(RECORDS FOR THIS TASK)
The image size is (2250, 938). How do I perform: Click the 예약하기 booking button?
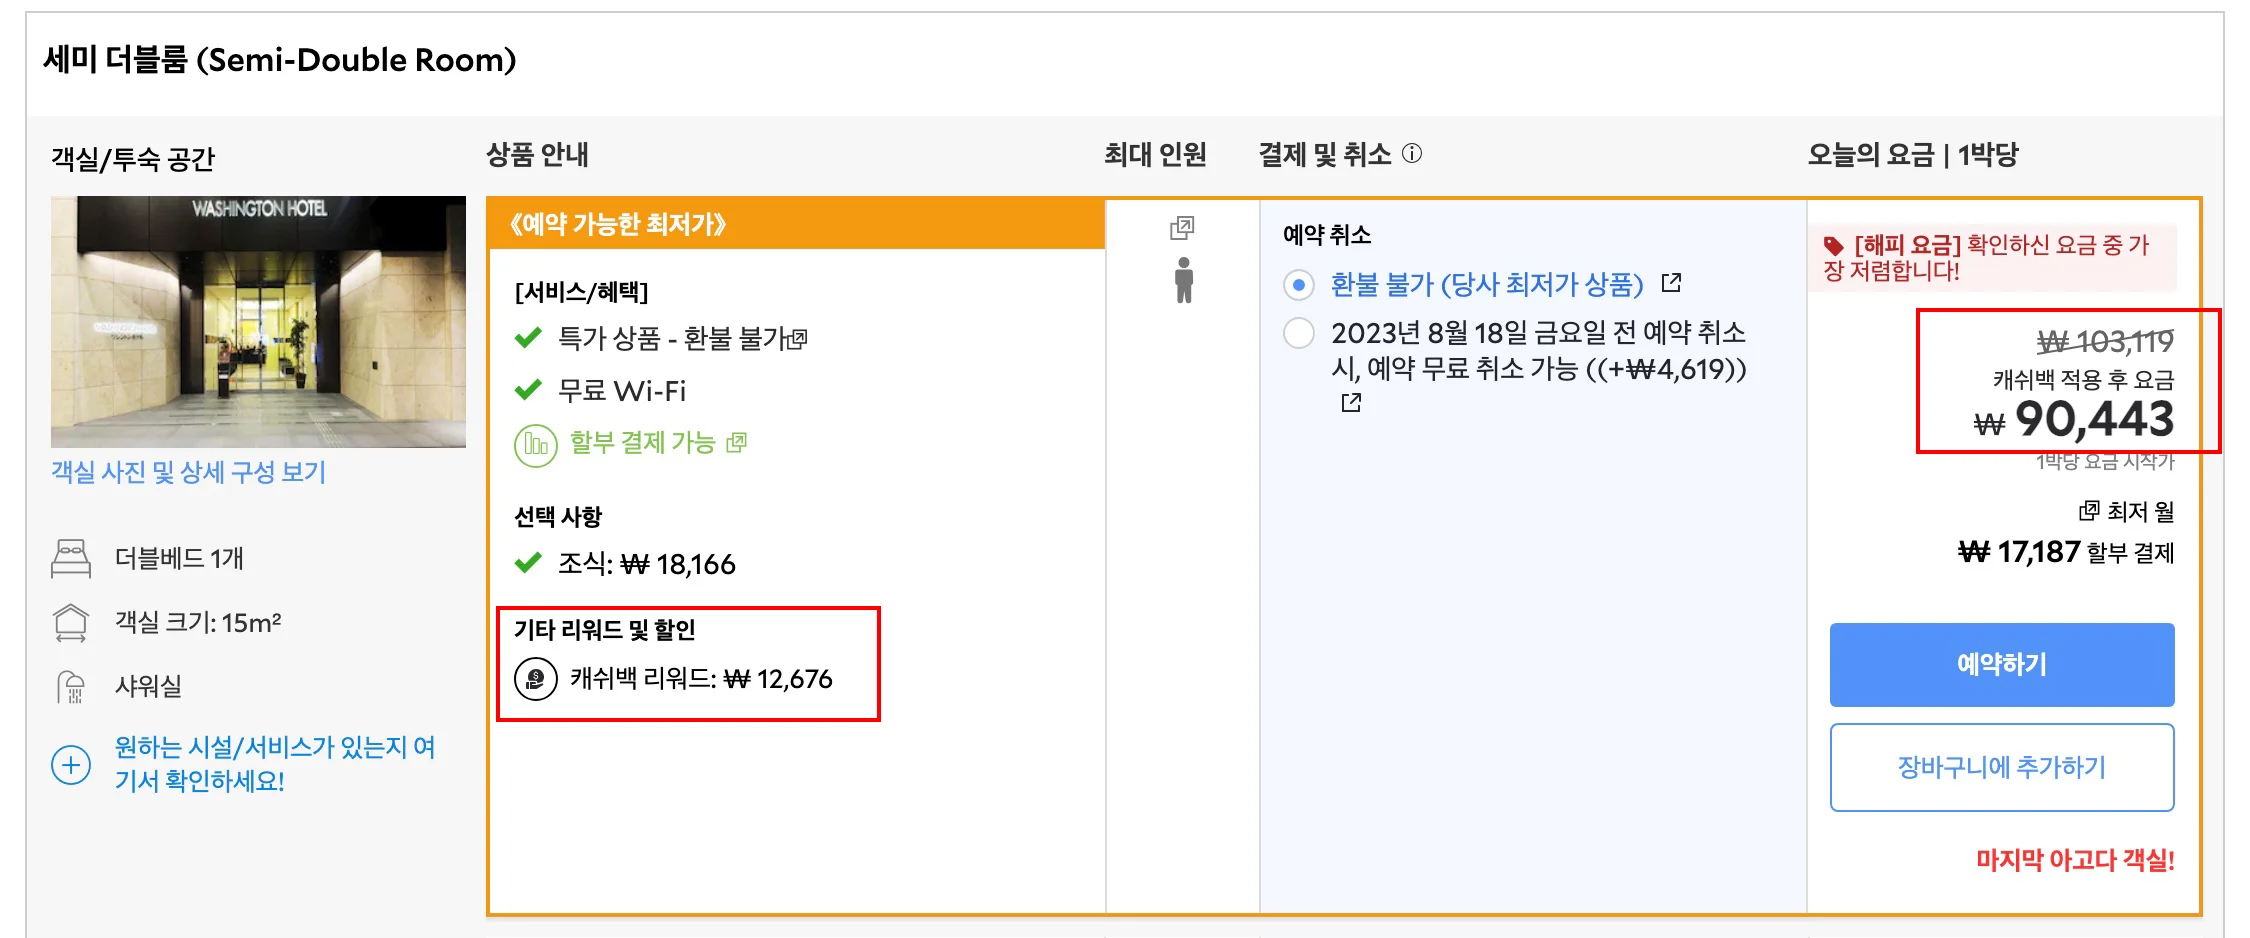pos(2001,663)
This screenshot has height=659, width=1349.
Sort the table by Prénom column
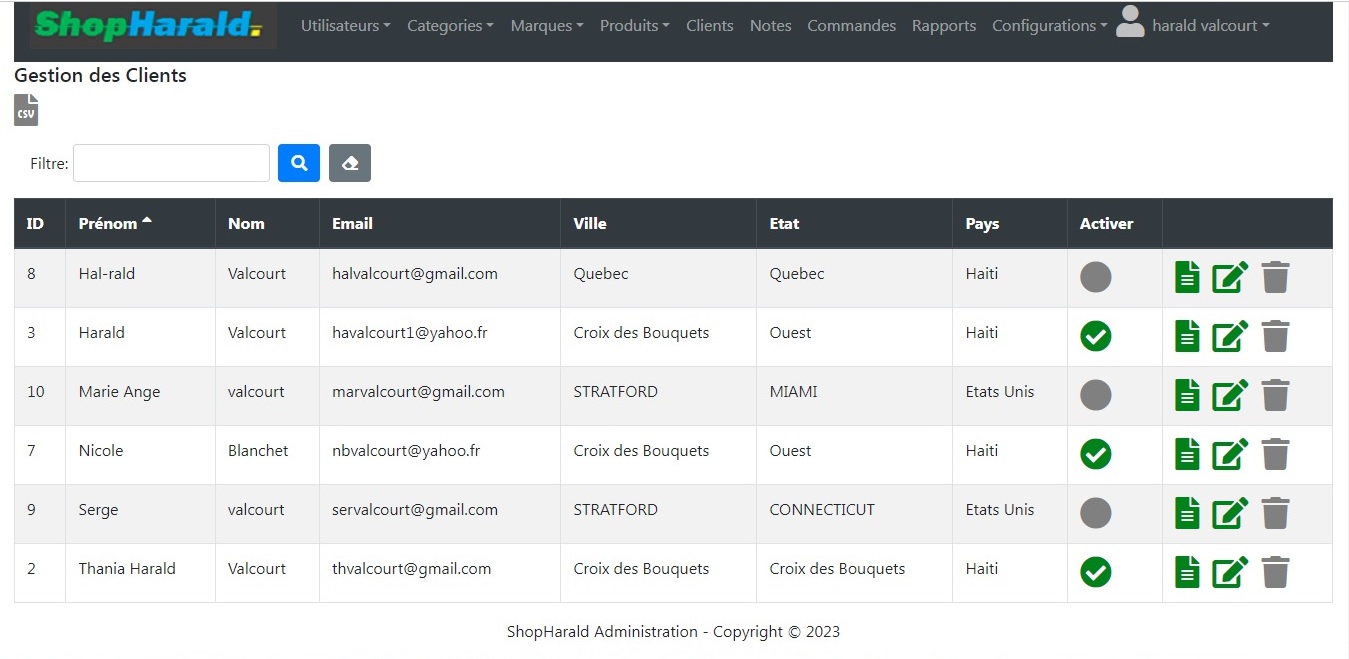coord(108,224)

(EXERCISE REQUIREMENTS)
Before copying the material, set its pictures aside; then transcribe it word for word.

(RESPONSE BOX)
The image size is (2250, 938). How do I perform: Click the 예약하기 booking button?
pos(2001,663)
This screenshot has height=659, width=1349.
Sort the table by Prénom column
coord(108,224)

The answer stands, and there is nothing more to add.